►

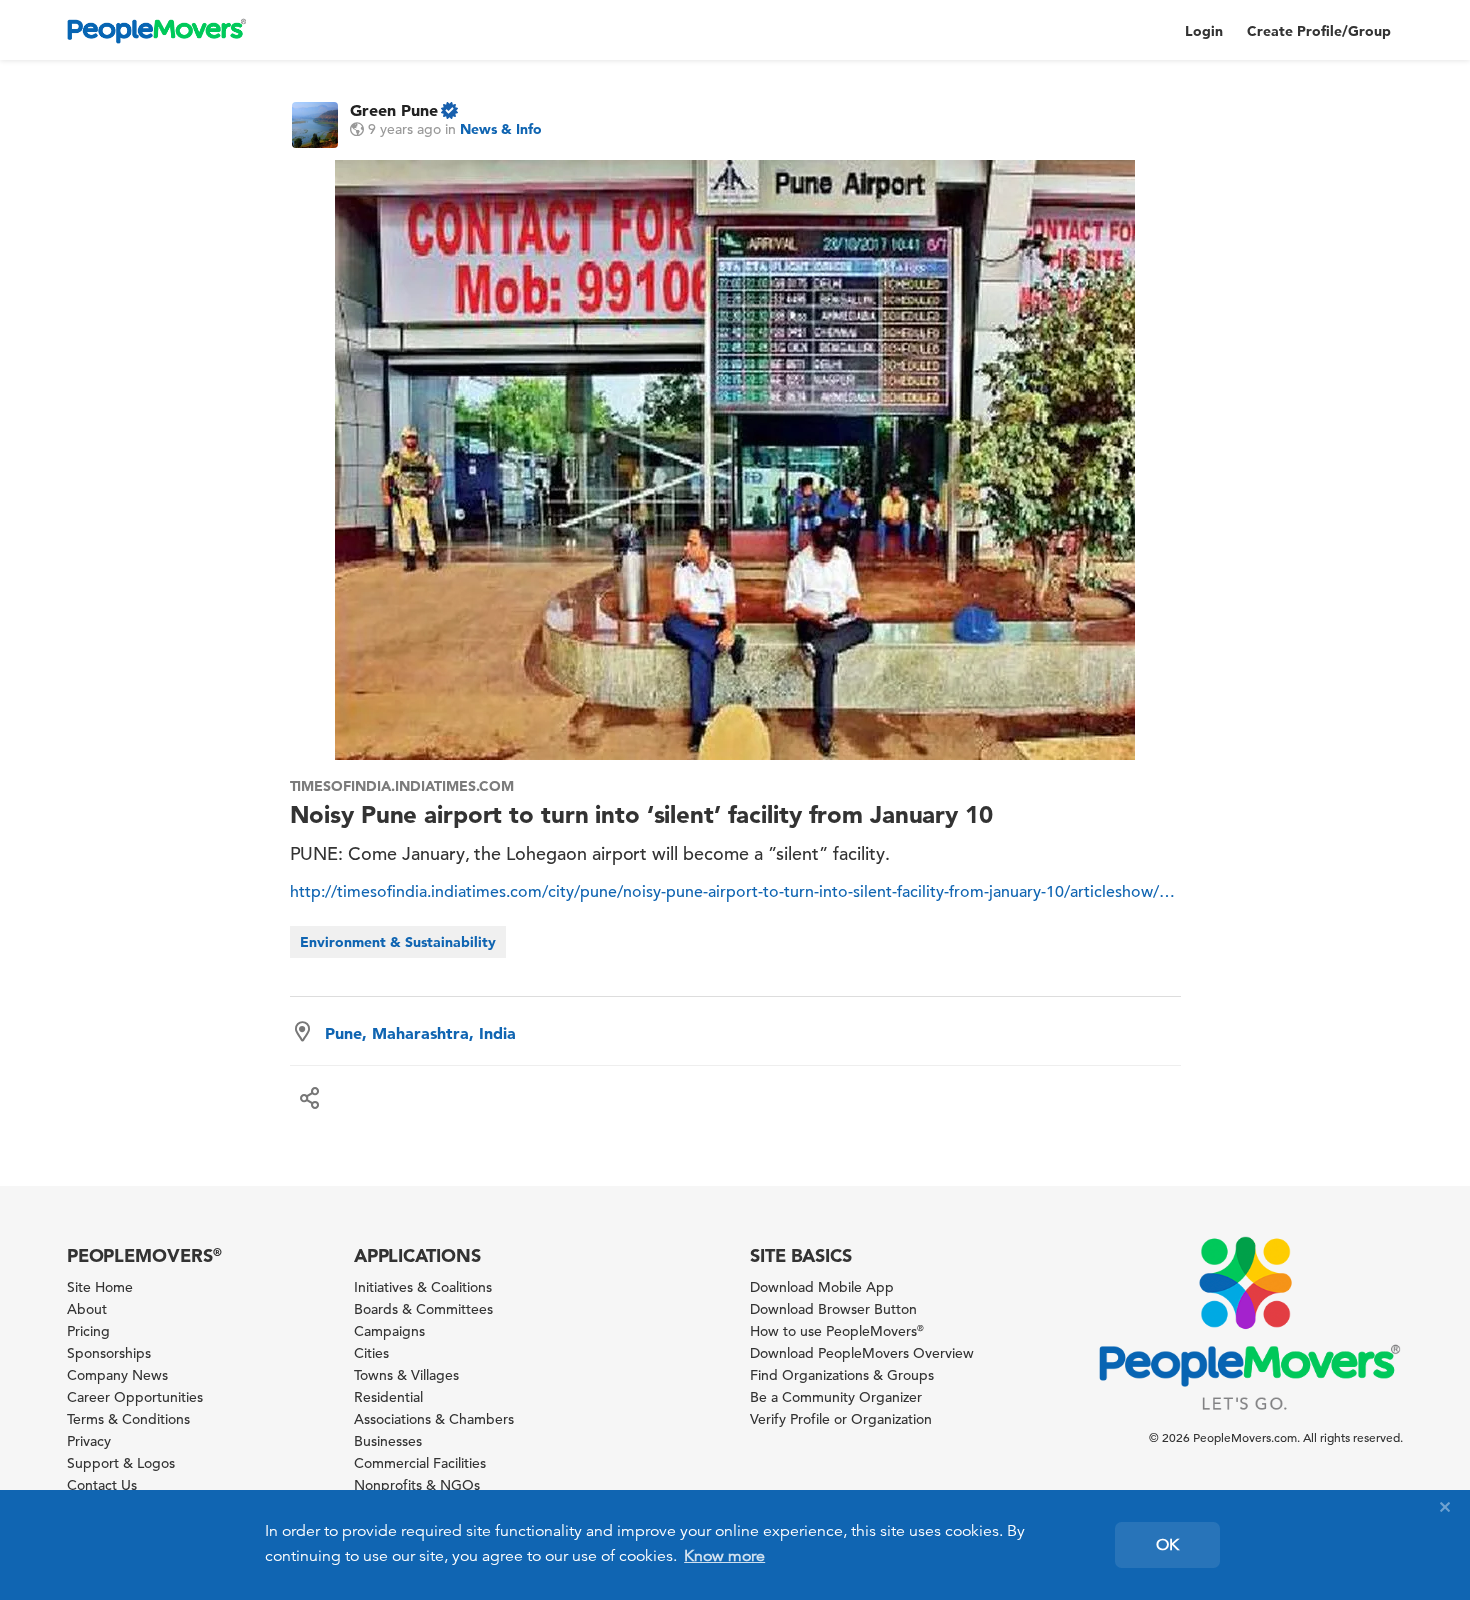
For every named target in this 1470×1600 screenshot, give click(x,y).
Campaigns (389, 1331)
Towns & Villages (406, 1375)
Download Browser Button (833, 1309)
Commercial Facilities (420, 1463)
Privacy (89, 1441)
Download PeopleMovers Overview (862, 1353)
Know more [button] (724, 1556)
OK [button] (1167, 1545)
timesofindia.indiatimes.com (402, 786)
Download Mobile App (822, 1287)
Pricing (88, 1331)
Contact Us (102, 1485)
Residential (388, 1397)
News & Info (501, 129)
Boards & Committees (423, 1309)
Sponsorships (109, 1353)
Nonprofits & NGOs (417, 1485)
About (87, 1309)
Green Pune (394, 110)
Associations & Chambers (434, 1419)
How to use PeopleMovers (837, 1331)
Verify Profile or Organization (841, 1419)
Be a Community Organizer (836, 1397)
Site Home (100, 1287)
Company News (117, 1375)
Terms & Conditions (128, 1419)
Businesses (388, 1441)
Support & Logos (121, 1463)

◄

Look through the entries above for the word "PeopleMovers". Copy every line where it shows up.

Download PeopleMovers Overview (862, 1353)
How to use PeopleMovers (837, 1331)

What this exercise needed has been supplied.